begin DOCUMENT SEGMENT

Article (64) of Federal law No. (8) of 1984 concerning commercial companies defined a public joint stock company as that whose capital is divided into equal value negotiable shares and in which a partner is only liable up to the extent of his share in the capital.

Any joint stock company should have a name derived from its purpose and showing the statement (PUBLIC JOINT STOCK COMPANY).

The capital of a joint stock company should not be less than (Dhs.10) million. Its memorandum and articles should also be identical with the form prepared by the Ministry of Economy & Commerce, whereas the share value should not be less than one Dirham and not more than (100) Dirhams. However, the company share should be nominal and negotiable but not issued to holder.

INCORPORATION  PROCEDURES

1- The founder members who may not be less than ten should elect from among themselves a committee of not less than three and not more than five members In order to implement the Incorporation formalities through presenting a pertinent application to the esteemed Executive Council to which the following should be attached:

The memorandum and articles of association prepared In conformity with the form of the Ministry and both signed by all founders and authenticated before the Notary Public.

A feasibility study on the company activity and the proposed time for implementation.
Approved trade name and the premises lease contract.

2- Upon a decision by the esteemed executive Council a committee should be formed to Include representatives from the Ministry of Economy and Commerce and the Abu Dhabi Executive Council in order to view the application and prepare a pertinent report within a couple of weeks from the date of application submission, providing that it must fulfill all the requirements and documents that may be requested by the committee. The Abu Dhabi esteemed Executive Council will, then take a decision on the application. The decision is thereafter promulgated in the official gazette on the founder's expense, and notified to the Ministry of Economy & Commerce within (60) days from the date of promulgation, and In the light of the outcomes included in the Committee's report, otherwise the application shall be considered refused.

3 The founder members must subscribe to a minimum of 20% and a maximum of 45% of the fixed capital of the company. They also must, before Inviting to public subscription, present to both the Ministry of Economy & Commerce and the esteemed Executive Council a certificate from the bank where the capital was deposited.

4- The founder members shall, within (15) days from the data of the decision Issued on the company incorporation, commence the public subscription procedures through a publication to be issued in two local Arabic daily newspapers. The publication must appear (5) days at least before the date of subscription which should be conducted through one bank or more of those operating In the Emirate.

end DOCUMENT SEGMENT
begin DATA FOR THIS EXERCISE

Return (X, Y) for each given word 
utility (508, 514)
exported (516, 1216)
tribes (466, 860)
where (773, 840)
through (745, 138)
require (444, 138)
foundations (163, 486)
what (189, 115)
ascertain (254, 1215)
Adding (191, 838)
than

end DATA FOR THIS EXERCISE

## GIVEN INSTRUCTION A
In the passage on joint stock companies, what is the lowest amount of capital a joint stock company may have?
## GIVEN INSTRUCTION B
Scale the records from the line containing "exported (516, 1216)" down through the last line of the records, writing each of those lines again. Multiply every coordinate in the answers by 2.6 and round to whole numbers, with halves rounding up.
The text and the records come from different, unrelated sources.

## COMPLETE OUTPUT A
Dhs. 10 million.

## COMPLETE OUTPUT B
exported (1342, 3162)
tribes (1212, 2236)
where (2010, 2184)
through (1937, 359)
require (1154, 359)
foundations (424, 1264)
what (491, 299)
ascertain (660, 3159)
Adding (497, 2179)
than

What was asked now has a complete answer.